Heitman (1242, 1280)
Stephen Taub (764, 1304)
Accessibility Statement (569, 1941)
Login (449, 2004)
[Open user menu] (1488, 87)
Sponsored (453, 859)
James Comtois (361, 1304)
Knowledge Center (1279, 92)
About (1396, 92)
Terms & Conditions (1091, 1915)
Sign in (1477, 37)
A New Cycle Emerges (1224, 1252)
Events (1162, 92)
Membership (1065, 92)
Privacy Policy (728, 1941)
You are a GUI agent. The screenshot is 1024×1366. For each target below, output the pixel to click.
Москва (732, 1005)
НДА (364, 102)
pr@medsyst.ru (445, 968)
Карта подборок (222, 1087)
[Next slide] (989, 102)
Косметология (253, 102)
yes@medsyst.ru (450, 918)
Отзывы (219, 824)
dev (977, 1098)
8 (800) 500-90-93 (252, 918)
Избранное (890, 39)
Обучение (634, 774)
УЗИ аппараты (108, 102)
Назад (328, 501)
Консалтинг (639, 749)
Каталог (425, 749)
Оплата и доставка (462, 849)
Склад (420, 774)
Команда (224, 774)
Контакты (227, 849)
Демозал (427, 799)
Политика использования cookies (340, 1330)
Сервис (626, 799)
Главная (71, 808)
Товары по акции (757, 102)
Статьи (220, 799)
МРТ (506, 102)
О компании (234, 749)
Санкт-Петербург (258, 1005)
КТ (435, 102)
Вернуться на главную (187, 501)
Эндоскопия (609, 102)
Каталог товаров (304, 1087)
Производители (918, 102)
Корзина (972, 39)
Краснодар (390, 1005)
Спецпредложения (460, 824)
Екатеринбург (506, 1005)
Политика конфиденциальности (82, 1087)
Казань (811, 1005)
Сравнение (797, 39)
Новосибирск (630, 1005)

|---|

## Required work
Show me all lines in the records that contain "Политика".

## Written reply
Политика использования cookies (340, 1330)
Политика конфиденциальности (82, 1087)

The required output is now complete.